A la mañana dejamos el hotel, fuimos en tranvía a la estación de trenes de Estrasburgo, en tren hasta la estación de Offenburg, ya en Alemania, y ahí otro tren hasta Gengenbach que será nuestra base en Selva Negra para recorrer en tren desde ahí Baden-Baden, Monte Merkur y Friburgo. Dicho así parece mucho viaje pero no lo es, el tren de Estrasburgo a Offenburg tarda aproximadamente 30 minutos y el de Offenburg a Gengenbach sólo 8 minutos.
Cuando nos bajamos en la estación de Gengenbach, que es super chiquitita, ni personal de venta de billetes tiene, preguntamos para llegar hasta el hotel, que según el mapa que llevaba estaba sólo a unas 5 cuadras, las primeras 3 fueron normales pero las últimas dos que, cuando preguntamos nos dijeron que teníamos que tomar, eran de empedrado y en parte cuesta arriba. Imagínense, dos adultas mayores que miden 1,50 metros cada una, arrastrando, cada una, cuesta arriba por el empedrado, una valija de 20 kilos, bolso de mano y cartera. Una de las cosas más cansadoras que nos tocó hacer en este viaje. Por supuesto, había un camino mucho más fácil que fue el que tomamos cuando nos fuimos.

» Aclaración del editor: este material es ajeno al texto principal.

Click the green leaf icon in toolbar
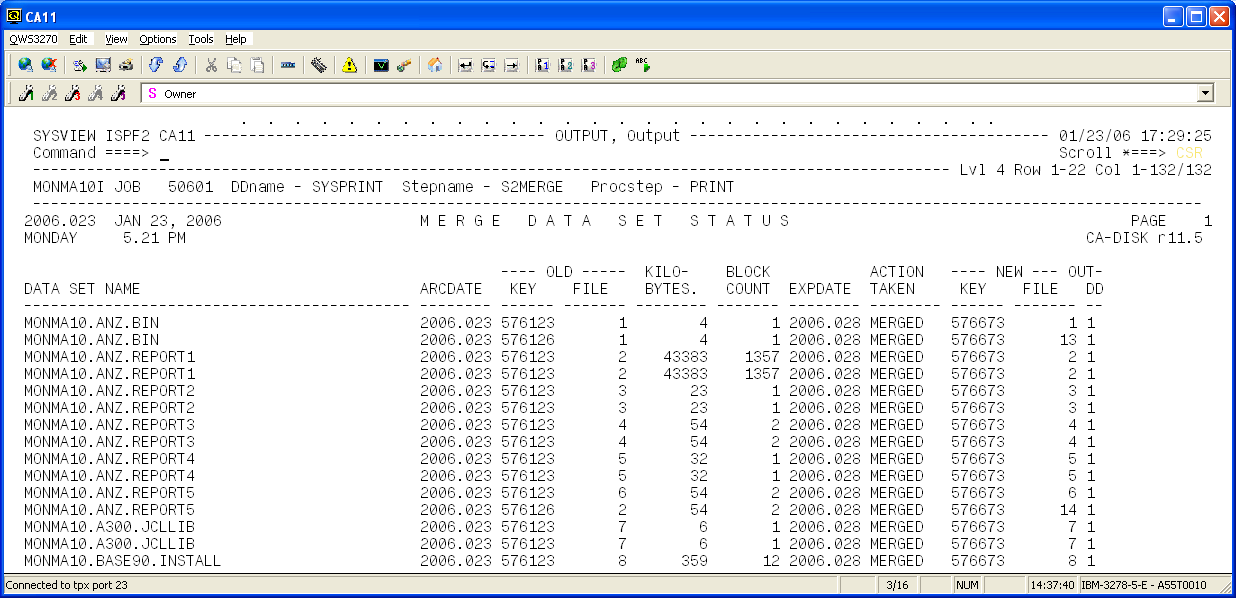Screen dimensions: 1236x598 [x=619, y=65]
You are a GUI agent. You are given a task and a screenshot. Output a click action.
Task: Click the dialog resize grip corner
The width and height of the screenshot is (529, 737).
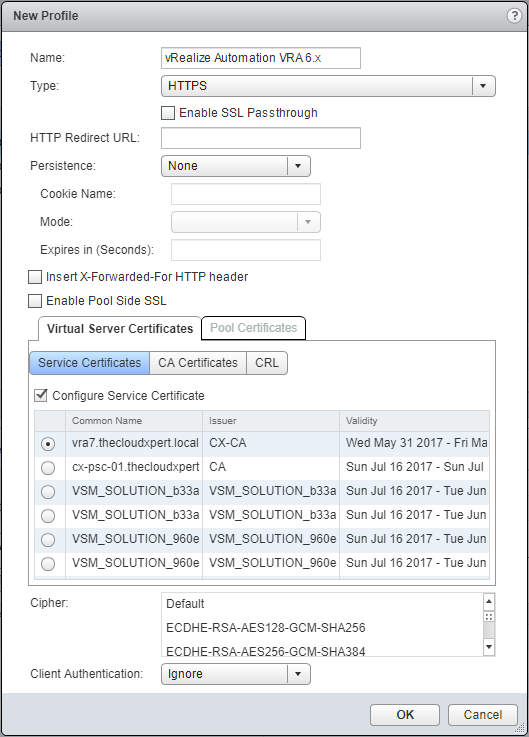520,728
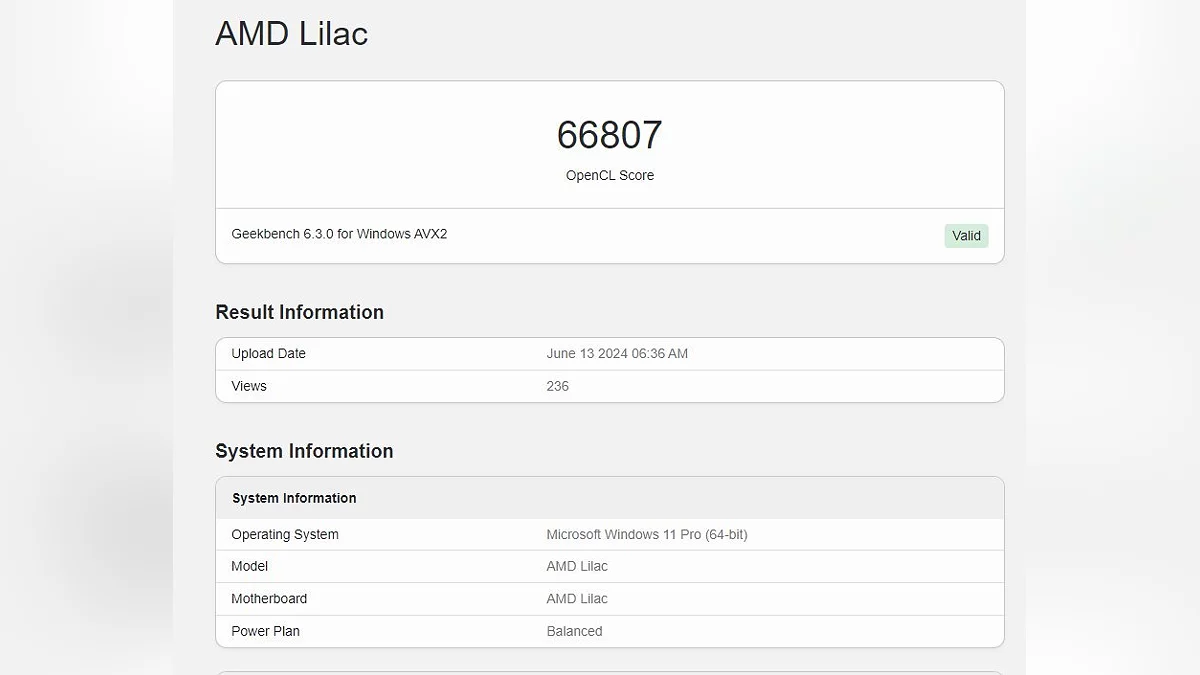Click the AMD Lilac value in Model row
This screenshot has width=1200, height=675.
tap(577, 566)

Gengenbach es un pueblito chiquito pero muy pintoresco. Aquí se rodaron los exteriores de la película Charlie y la Fábrica de Chocolate de Tim Burton.

Nos alojamos en el Hotel y Restaurante Reichsstadt, que tiene unos rincones muy románticos, muy recomendable para ir en pareja (no con la esposa precisamente), porque a las dos nos dio la misma impresión, un hotel de “trampa” como decimos en nuestro país. La habitación que nos asignaron nos dejó sin aliento, parecía una suite, teníamos nuestro propio balcón y el baño era gigante con bañera de hidromasaje y ducha, todo muy elegantemente decorado y con unas vistas increíbles.

La elección de Gengenbach como base para conocer algo de Selva Negra fue porque en este pueblo, como en otros de la región, el hotel al registrarte te entrega en forma gratuita la KONUS, una tarjeta de transporte que te permite tomar cualquier medio de transporte dentro de la Selva Negra sin costo, y porque leí en este foro que el pueblo era encantador. La decisión fue todo un acierto, ir y venir en trenes, tranvías y buses sin pagar es fantástico, si pasa el inspector muestras la tarjeta y ningún problema.
El pueblo es tan pequeñito que durante la mañana lo recorrimos completo, pero tiene rincones realmente encantadores, en una esquina un balcón con “el gordo y el flaco” sentados en un banco de plaza, un aljibe a la vuela de la esquina

La plaza central del pueblo con las antiguas puertas de entrada y que justo cuando fuimos tenían montada una feria de comestibles muy variada me pareció preciosa y un lugar encantador para sentarse en la cafetería de la esquina a tomar algo.

Así que después de almorzar decidimos estrenar tarjeta e irnos a conocer Offenburg ya que a la mañana sólo habíamos cambiado de tren. Fue un error, deberíamos haber aprovechado para tomarnos unas horas de descanso en la preciosa terraza del hotel o en nuestro propio balcón, porque Offenburg como ciudad no nos gustó para nada. Lo único positivo fue que en la estación de tren pudimos preguntar por los horarios de los trenes para ir los días siguientes a los lugares que queríamos conocer, la atención fue magnífica y hasta nos dieron impresos todos los recorridos, perfecto.
Volvimos enseguida, dimos otra vuelta por el centro de Gengenbach, entramos a la iglesia muy bonita, que dicho sea de paso tiene un jardín hermoso y a descansar.